▸ Excerpt provided

While a single decision tree can only crudely approximate the spatial dependence between observations, when combined together in the QRF, the quality of this approximation improves. We can think of the distribution of observations within each node of each tree as a nugget-effect-like independent noise (the data distribution) that each tree estimates. This is our aleatoric uncertainty (data uncertainty representing the inherent randomness in the observations, e.g. including measurement error). Meanwhile, the ensemble of mean values predicted by each tree throughout the feature space approximates a distribution over functions representing our epistemic uncertainty (reducible uncertainty representing our lack of knowledge). By treating our QRF as an approximate Bayesian model (with the ensemble of regression trees representing the ‘poor man’s posterior’ as described on p.272 of Hastie and others, Reference Hastie, Tibshirani and Friedman2009), we can ‘simulate’ different maps of bed elevation from the ensemble, by first sampling one tree from our ensemble of trees (i.e. sampling a configuration of parameters from the parameter distribution which our forest approximates) and then, at each location of the map, sampling one value from the relevant within-node empirical distribution of training observations (i.e. sampling from the data distribution).
Comparing the spatial autocorrelation properties of these ‘simulated’ maps to the spatial autocorrelation properties of held out test data (at the same locations) using variograms reveals them to be largely similar (Fig. 6), although there is a (somewhat rare) tendency for the regression trees to exhibit too much spatial variability at ranges of about 5 km. Despite this elevated 5 km spatial variability for some of the trees, the average of the forest as a whole (and therefore the overall spatial autocorrelation properties of our output bed map) matches quite well the spatial autocorrelation properties of the PROMICE test set (shown as the red line in Fig. 6h). The exaggerated 5 km spatial variability of some of the trees is unlikely to affect estimates of the total volume of ice, because for each tree, this small-scale variability cancels out when summing over the full 250 km extent of Greenland. We therefore propose that it is reasonable to use the QRF to estimate total ice volume over Greenland.

▸ Items
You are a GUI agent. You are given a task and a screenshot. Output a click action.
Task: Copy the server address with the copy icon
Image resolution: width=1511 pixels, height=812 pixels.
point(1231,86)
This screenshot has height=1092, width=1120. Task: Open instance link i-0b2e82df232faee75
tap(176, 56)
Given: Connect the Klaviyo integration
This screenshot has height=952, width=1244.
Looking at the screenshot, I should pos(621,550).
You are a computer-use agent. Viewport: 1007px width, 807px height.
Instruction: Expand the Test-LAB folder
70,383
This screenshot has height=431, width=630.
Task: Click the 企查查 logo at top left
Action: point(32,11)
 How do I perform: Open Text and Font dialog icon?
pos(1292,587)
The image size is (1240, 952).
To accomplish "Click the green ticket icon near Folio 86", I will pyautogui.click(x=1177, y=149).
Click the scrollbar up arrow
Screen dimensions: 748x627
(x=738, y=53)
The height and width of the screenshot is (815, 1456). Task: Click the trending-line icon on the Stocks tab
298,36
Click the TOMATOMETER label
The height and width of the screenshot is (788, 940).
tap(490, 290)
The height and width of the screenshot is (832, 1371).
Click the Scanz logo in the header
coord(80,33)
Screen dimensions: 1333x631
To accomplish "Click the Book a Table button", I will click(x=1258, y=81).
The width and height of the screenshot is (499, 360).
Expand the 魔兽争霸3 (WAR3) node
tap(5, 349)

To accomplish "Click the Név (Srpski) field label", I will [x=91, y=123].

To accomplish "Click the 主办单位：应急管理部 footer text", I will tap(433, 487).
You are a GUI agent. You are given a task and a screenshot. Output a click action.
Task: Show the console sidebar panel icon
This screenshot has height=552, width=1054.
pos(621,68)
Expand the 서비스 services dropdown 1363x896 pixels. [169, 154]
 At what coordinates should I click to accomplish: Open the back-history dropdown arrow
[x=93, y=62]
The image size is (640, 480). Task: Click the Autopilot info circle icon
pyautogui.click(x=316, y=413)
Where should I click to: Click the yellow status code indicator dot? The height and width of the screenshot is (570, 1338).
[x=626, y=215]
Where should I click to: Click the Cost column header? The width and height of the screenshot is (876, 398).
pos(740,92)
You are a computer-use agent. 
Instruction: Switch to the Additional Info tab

▸ Tasks and exercises
1. Answer these about the excerpt on using a quantile regression forest to map Greenland's bed:
(a) What kind of uncertainty does the distribution of observations within each node of each tree represent?
(b) At about what range do some of the regression trees show too much spatial variability?
(c) Which test set's spatial autocorrelation properties does the average of the forest match quite well?
2. Write the next part of the excerpt on using a quantile regression forest to map Greenland's bed, picking up after its final sentence.
The material can be left aside.

▸ Answers per task
1.
(a) Aleatoric uncertainty
(b) About 5 km
(c) The PROMICE test set

2.
Figure 6. Three example QRF ‘simulated’ ice thickness maps (a–c), Semivariograms of QRF ‘simulations’ (blue) vs held-out test observations (red)(d) and a histogram of QRF ‘simulated’ ice volumes (e). The vertical dashed red line shows the mean ice volume (
$3.011 \pm 0.004) \times 10^6\,\mathrm{km}^3$. BedMachine’s estimate is (
$2.99 \pm 0.02) \times 10^6\,\mathrm{km}^3$.
4.6. Future work
There are several aspects of the work that warrant further investigation. Geophysical covariate observations, such as gravitational field strength, could be used in the model. This may lead to improved predictions of bed elevations in areas of floating ice. Additionally, it would be worth attempting to optimise the input features, including exploring the sensitivity of the predicted bed elevation to the hyperparameters used, e.g. the number of compass orientations. Future work is needed to explore the suitability of this approach for estimating bed elevations for the Antarctic ice sheets and Arctic ice caps. We suggest the next steps are to focus on quantifying the differences between BedMachine and the QRF at the outlet glaciers that drain the ice sheet interior, as estimates of ice sheet mass balance are sensitive to the geometry of these outlet glaciers.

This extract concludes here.